Bombarded with multiple alerts coming from multiple disconnected services, security analysts continue to struggle with alert fatigue. While they need context about threats facing their organizations, many also find identifying the right context challenging.
Today, companies expect security analysts to be experts in everything from the technical to the criminal underground. In reality, this just isn’t possible. However, large language models (LLMs) excel at summarizing large quantities of data, offering security teams a starting point for their analyses.
Flare uses LLMs to help analysts get the insights and answers they need quickly so that they can filter out false positives and focus on what really matters.
LLMs can help separate out important context. Typically we see two different use cases: non-technical and technical.
From a non-technical point of view, LLMs adapt well to given slang language. They understand the context and quickly summarize information, eliminating the need to do Google searches.
First, criminal underground chatter uses slang that has a different meaning within their community when compared to the technical community.
For example, they often use the term “logs,” referring to stolen usernames and passwords. Technical professionals usually recognize this term as the digital record of activity happening in their environment. With the prompt, LLMs can “translate” this for you.
Second, LLMs can help you understand what an application does. For example, when threat actors post stolen credentials for sale, they usually name the application. By explaining the application, LLM tools make it easier to determine whether the stolen credentials pose a risk to your organization’s security posture.
At a technical level, ChatGPT does an excellent job of helping analysts better identify real, exploitable risks to their environments.
For example, when Flare identifies a GitHub match, the LLM can look at the code and understand whether the mention indicates a risk or not. When developers use a base template for an app rather than starting from scratch, they often make a copy and rename it for their company before they start working. Sometimes, these files may have a hardcoded password. However, this public facing hardcoded password poses little risk to the company until the developer starts modifying the code to build the company-specific application.

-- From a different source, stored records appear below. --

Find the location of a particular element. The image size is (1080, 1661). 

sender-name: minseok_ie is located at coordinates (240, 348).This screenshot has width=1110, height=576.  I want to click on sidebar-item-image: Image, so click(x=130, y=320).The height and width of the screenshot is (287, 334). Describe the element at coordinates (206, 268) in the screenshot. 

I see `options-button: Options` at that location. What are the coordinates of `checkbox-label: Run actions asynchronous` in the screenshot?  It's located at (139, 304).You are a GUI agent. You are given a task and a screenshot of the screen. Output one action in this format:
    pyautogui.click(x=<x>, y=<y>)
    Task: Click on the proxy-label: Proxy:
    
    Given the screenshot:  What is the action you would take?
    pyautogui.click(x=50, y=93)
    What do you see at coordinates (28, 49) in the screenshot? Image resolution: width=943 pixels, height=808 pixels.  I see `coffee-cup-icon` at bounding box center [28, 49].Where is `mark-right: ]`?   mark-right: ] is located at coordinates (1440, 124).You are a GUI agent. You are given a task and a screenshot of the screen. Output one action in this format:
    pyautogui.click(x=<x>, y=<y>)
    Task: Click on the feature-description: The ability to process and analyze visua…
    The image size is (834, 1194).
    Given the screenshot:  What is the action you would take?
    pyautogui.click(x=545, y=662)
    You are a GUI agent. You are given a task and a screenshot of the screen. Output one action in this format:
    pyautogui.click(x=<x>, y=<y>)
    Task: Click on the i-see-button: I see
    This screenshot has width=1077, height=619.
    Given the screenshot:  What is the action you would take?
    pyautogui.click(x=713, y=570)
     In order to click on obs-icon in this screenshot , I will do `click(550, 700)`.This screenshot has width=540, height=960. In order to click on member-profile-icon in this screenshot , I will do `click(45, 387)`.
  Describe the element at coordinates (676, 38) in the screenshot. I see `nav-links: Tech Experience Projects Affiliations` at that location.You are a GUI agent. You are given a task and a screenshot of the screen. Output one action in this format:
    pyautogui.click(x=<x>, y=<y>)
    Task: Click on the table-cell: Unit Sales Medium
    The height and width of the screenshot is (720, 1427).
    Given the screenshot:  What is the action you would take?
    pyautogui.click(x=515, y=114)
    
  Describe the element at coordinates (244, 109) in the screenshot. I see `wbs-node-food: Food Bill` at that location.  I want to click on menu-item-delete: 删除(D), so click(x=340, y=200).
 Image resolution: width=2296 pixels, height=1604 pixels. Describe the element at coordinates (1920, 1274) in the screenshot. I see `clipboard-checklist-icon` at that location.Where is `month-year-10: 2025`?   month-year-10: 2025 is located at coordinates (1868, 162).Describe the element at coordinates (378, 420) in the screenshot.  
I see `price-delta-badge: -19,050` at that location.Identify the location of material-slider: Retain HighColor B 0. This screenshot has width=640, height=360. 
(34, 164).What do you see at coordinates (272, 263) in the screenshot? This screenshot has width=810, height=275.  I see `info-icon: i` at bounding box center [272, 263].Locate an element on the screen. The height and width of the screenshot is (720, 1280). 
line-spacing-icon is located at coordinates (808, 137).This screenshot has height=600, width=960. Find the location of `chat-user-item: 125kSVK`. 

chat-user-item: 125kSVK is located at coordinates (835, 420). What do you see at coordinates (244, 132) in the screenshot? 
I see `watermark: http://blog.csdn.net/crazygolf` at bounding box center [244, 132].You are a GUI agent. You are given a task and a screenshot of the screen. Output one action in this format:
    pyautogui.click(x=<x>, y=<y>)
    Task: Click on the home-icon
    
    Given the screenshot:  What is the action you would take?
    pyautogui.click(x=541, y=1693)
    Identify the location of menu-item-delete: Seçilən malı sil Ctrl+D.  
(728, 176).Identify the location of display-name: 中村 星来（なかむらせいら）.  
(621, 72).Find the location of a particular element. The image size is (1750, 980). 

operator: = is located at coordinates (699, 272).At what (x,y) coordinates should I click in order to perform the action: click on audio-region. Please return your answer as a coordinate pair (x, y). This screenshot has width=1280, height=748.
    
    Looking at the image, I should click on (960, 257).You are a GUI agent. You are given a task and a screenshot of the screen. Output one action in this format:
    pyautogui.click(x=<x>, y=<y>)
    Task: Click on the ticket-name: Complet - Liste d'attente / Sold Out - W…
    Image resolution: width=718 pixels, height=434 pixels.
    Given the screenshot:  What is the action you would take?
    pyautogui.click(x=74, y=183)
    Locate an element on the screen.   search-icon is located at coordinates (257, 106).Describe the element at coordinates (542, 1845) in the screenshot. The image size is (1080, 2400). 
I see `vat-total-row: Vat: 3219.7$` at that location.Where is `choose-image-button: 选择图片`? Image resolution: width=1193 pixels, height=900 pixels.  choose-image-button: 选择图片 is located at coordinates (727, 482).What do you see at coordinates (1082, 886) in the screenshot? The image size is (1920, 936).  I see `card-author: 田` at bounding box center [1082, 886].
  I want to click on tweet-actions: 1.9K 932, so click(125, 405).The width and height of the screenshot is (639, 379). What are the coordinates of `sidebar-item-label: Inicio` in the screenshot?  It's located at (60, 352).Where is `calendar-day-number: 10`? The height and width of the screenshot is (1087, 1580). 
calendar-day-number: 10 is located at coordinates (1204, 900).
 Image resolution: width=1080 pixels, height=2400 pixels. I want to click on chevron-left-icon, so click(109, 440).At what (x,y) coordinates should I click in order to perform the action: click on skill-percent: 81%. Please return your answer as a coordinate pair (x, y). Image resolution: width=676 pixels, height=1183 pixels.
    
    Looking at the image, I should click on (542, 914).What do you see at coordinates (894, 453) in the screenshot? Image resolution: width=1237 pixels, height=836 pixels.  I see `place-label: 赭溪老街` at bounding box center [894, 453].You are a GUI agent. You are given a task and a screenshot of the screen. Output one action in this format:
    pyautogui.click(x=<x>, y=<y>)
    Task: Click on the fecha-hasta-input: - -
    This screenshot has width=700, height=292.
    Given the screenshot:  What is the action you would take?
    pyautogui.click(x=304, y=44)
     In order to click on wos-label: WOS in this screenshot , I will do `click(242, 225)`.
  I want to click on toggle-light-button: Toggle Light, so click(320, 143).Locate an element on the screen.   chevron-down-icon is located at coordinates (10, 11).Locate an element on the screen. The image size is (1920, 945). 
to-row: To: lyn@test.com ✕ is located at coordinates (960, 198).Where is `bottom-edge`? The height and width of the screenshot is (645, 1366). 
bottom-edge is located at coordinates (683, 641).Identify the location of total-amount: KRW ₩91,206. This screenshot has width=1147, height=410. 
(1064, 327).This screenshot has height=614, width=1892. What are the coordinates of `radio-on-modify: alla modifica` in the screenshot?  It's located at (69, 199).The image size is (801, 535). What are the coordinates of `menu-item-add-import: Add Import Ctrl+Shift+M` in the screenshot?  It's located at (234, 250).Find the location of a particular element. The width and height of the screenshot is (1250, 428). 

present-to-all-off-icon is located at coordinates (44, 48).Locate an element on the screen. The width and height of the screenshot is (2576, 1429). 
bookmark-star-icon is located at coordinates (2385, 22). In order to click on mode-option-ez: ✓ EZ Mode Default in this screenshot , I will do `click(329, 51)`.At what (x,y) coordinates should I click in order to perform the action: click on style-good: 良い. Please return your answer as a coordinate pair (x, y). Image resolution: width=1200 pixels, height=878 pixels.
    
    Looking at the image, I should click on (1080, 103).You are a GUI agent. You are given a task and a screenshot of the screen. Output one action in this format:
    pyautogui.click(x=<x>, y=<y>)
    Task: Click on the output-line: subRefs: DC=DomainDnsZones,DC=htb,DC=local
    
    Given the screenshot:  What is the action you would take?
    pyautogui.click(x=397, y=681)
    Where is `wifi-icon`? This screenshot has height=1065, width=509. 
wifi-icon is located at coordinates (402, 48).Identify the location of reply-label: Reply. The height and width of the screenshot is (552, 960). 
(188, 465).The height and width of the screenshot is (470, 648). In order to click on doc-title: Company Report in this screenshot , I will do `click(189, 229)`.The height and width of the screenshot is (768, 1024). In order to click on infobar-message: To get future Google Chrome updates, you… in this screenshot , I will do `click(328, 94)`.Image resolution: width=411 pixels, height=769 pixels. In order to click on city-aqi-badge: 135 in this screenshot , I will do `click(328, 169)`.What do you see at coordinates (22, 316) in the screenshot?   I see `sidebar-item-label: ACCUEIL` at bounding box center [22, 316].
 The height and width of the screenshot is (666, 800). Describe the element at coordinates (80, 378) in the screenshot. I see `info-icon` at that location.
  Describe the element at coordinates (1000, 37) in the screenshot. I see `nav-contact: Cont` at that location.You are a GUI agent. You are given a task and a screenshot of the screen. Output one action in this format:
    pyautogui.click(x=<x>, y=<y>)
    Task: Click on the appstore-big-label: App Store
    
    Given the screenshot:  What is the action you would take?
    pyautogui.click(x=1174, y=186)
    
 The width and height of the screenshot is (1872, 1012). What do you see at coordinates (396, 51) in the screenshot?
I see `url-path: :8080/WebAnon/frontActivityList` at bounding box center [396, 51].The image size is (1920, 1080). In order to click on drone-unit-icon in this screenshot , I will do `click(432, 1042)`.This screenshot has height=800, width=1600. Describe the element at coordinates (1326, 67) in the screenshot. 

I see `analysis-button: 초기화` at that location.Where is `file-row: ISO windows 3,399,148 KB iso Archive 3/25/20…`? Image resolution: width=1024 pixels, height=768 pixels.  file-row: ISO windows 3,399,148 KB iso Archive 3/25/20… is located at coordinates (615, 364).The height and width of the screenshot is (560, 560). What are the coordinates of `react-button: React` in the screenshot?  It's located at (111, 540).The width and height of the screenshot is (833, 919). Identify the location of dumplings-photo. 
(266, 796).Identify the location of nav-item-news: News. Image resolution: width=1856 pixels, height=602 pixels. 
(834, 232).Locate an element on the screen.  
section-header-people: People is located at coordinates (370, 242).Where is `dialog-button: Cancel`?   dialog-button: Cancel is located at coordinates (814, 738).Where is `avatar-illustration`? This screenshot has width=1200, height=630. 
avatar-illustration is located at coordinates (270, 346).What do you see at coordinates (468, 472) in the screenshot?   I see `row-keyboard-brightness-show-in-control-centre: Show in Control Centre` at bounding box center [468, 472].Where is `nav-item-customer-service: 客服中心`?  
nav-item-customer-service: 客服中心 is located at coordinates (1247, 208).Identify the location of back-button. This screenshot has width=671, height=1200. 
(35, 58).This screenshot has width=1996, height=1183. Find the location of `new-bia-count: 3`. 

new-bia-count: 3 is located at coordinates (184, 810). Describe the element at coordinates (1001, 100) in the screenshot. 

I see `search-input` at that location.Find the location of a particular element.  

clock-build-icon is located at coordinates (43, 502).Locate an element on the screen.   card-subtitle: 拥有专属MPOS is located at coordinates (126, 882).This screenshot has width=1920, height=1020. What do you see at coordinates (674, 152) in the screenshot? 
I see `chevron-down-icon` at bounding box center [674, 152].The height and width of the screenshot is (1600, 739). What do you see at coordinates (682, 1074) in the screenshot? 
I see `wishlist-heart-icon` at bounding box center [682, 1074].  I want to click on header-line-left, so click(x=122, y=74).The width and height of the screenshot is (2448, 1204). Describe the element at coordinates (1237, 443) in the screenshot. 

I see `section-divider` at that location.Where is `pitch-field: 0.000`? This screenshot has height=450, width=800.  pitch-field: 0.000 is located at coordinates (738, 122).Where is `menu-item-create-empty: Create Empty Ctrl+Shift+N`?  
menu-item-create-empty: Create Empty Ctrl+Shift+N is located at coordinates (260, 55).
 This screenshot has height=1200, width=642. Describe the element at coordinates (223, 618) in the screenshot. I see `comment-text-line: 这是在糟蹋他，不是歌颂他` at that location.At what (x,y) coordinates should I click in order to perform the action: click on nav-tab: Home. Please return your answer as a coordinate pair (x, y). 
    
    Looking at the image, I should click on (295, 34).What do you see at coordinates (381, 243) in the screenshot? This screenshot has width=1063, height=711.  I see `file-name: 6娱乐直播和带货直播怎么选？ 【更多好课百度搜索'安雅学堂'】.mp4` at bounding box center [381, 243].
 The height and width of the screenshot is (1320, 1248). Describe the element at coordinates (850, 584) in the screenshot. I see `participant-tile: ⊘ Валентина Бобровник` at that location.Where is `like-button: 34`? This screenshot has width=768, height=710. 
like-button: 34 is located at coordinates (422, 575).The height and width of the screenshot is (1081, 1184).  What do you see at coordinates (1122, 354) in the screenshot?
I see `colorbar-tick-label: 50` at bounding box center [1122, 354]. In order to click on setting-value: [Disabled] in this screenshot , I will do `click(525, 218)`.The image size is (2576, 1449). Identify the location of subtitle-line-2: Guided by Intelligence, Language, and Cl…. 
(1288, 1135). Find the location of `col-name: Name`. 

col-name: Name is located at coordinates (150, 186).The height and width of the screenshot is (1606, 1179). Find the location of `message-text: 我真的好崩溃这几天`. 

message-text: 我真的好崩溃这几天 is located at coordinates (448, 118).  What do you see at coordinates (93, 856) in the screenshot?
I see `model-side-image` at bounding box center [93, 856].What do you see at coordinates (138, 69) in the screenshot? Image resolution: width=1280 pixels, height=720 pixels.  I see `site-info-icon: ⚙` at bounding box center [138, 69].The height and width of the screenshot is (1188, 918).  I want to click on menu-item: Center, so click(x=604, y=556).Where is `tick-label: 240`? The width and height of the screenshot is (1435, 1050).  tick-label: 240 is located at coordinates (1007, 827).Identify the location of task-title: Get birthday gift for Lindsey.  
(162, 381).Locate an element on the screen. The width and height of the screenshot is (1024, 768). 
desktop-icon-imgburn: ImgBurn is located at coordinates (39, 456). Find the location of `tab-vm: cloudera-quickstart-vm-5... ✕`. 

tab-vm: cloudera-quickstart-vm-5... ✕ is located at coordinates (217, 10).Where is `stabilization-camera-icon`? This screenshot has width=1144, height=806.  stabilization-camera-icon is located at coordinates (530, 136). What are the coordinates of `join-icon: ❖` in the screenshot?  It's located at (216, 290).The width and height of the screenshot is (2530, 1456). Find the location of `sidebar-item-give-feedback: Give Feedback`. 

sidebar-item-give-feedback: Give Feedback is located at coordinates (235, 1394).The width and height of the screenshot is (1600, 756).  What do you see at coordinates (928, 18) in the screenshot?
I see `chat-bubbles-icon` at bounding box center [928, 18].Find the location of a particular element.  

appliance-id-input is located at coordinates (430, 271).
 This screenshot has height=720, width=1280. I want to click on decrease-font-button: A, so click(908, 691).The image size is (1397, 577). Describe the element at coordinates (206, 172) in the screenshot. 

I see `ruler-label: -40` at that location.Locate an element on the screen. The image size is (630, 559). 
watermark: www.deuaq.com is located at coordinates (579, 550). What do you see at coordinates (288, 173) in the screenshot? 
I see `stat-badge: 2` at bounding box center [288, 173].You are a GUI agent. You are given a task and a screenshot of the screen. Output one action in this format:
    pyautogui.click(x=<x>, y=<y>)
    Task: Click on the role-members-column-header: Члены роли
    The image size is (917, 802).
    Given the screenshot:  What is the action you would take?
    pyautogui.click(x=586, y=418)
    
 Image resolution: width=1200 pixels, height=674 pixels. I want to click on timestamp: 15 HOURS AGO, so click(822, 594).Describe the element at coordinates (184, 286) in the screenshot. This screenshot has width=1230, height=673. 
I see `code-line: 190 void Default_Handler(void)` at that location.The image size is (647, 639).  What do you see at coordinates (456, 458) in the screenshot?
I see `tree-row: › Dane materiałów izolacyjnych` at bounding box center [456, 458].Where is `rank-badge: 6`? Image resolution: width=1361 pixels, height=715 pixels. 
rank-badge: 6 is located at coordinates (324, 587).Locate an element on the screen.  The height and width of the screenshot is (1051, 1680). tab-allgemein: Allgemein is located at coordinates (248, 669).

When Flare detects the company name in GitHub, the LLM provides context around whether the match poses little risk because it was in a default config file or could indicate a problem because the developer made a modification.
While LLMs provide various benefits, they also come with some limitations. LLMs analyze unstructured data which poses difficulties when writing prompts.
When inputting a query, the LLM has a hard time deciphering the difference between the question being asked and the data being supplied. For example, if you’re providing the text of a message and asking if it was written by a specific threat group, the LLM gets confused. It can often focus on the threat group’s name or a username in the prompt rather than analyzing the message’s text that you want to know about.
LLMs can limit the amount of data that it can summarize so choosing what information the prompt includes is critical.
Although ChatGPT’s context window simulates a conversation to look human, the LLM doesn’t “remember” the beginning of conversations. If you engage in a long conversation, then it won’t be able to answer appropriately because it may not be accessing the original information, such as the threat actor's name.
To get the most accurate actor profile possible, you need to choose the inputs carefully. Ideally, when an actor is active on the criminal underground and the clear web, you want to take a little bit of both. You need to combine some of the:
- Oldest criminal underground activity
- Recent criminal underground activity
- Oldest clear web activity
- Recent clear web activity
With the right inputs, the model can fill the gaps, giving you a good high level view of what the threat actor does.
LLM models use tokenization that transforms texts into numbers which often means that ChatGPT can analyze less code in a given input than it can text. Consider the following:
- CHAT GPT
- chat GPT
While the human eye and mind reads these as the same two phrases, the LLM model transforms following data point into a separate number:
What people think is two pieces of data, the LLM model views it as five.
When communicating code with ChatGPT, you have a smaller token budget than you do with text, meaning that you have to be more careful when inputting queries so that you don’t waste energy computing information that doesn’t matter.
In this case, you want to look for the interesting parts of the source code and only send those. Some examples might be inputting:
- The metadata for the part of a file where your company’s name is mentioned
- Specific project name, location, and developer
When dealing with token budgets, engineering prompts become incredibly important. Unfortunately, no clear answer around best technique exists. The process requires you to test and iterate the prompt. Some prompt improvements more than doubled the output’s value.
LLMs can assume that all information provided at input is true or factual. For example, a prompt might ask a question about whether your company’s data was part of a specific data breach. The LLM will assume that the corporate data was part of the breach rather than researching the breach to look for the corporate data.
A fundamental problem in cybersecurity is the communication gap across different people in the company. LLMs are powerful for communication between different audiences, especially when looking at how teams can use them for reporting. LLMs empower less experience security team members by helping them understand context so that they know how to efficiently escalate alerts. Additionally, CISOs and others interacting with business leadership can use LLMs to explain technical bugs or data breach information in a way that addresses that audience’s needs.